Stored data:

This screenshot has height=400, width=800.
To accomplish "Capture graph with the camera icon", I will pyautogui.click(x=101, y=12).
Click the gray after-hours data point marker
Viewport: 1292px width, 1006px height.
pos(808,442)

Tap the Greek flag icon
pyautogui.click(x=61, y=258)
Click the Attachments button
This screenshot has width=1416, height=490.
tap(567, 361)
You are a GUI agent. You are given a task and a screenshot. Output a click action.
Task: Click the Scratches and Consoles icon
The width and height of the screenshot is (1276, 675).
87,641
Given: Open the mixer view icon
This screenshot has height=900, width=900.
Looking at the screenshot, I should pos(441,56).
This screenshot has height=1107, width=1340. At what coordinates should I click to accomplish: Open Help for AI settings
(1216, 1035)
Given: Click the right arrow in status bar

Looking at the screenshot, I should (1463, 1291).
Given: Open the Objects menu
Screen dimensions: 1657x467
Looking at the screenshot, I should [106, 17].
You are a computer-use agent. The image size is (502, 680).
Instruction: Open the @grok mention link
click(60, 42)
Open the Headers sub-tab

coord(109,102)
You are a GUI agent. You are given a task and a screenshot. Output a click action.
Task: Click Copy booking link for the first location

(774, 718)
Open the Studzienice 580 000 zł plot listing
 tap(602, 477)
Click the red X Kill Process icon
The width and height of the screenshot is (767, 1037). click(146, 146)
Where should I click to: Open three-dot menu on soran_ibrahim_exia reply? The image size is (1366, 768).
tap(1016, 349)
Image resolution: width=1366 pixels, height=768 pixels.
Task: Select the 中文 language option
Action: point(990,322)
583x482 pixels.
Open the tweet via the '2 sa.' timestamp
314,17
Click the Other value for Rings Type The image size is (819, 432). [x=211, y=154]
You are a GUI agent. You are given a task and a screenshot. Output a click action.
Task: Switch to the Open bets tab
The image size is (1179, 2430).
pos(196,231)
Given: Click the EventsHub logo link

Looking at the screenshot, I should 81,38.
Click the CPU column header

§ Task brief
Each line above must be output exactly as it stands.

§ Solved exercise
This screenshot has height=400, width=800.
To accomplish "Capture graph with the camera icon", I will pyautogui.click(x=101, y=12).
Click the gray after-hours data point marker
Viewport: 1292px width, 1006px height.
pos(808,442)

Tap the Greek flag icon
pyautogui.click(x=61, y=258)
Click the Attachments button
This screenshot has width=1416, height=490.
tap(567, 361)
You are a GUI agent. You are given a task and a screenshot. Output a click action.
Task: Click the Scratches and Consoles icon
The width and height of the screenshot is (1276, 675).
87,641
Given: Open the mixer view icon
This screenshot has height=900, width=900.
Looking at the screenshot, I should pos(441,56).
This screenshot has height=1107, width=1340. At what coordinates should I click to accomplish: Open Help for AI settings
(1216, 1035)
Given: Click the right arrow in status bar

Looking at the screenshot, I should (1463, 1291).
Given: Open the Objects menu
Screen dimensions: 1657x467
Looking at the screenshot, I should [106, 17].
You are a computer-use agent. The image size is (502, 680).
Instruction: Open the @grok mention link
click(60, 42)
Open the Headers sub-tab

coord(109,102)
You are a GUI agent. You are given a task and a screenshot. Output a click action.
Task: Click Copy booking link for the first location

(774, 718)
Open the Studzienice 580 000 zł plot listing
 tap(602, 477)
Click the red X Kill Process icon
The width and height of the screenshot is (767, 1037). click(146, 146)
Where should I click to: Open three-dot menu on soran_ibrahim_exia reply? The image size is (1366, 768).
tap(1016, 349)
Image resolution: width=1366 pixels, height=768 pixels.
Task: Select the 中文 language option
Action: point(990,322)
583x482 pixels.
Open the tweet via the '2 sa.' timestamp
314,17
Click the Other value for Rings Type The image size is (819, 432). [x=211, y=154]
You are a GUI agent. You are given a task and a screenshot. Output a click action.
Task: Switch to the Open bets tab
The image size is (1179, 2430).
pos(196,231)
Given: Click the EventsHub logo link

Looking at the screenshot, I should 81,38.
Click the CPU column header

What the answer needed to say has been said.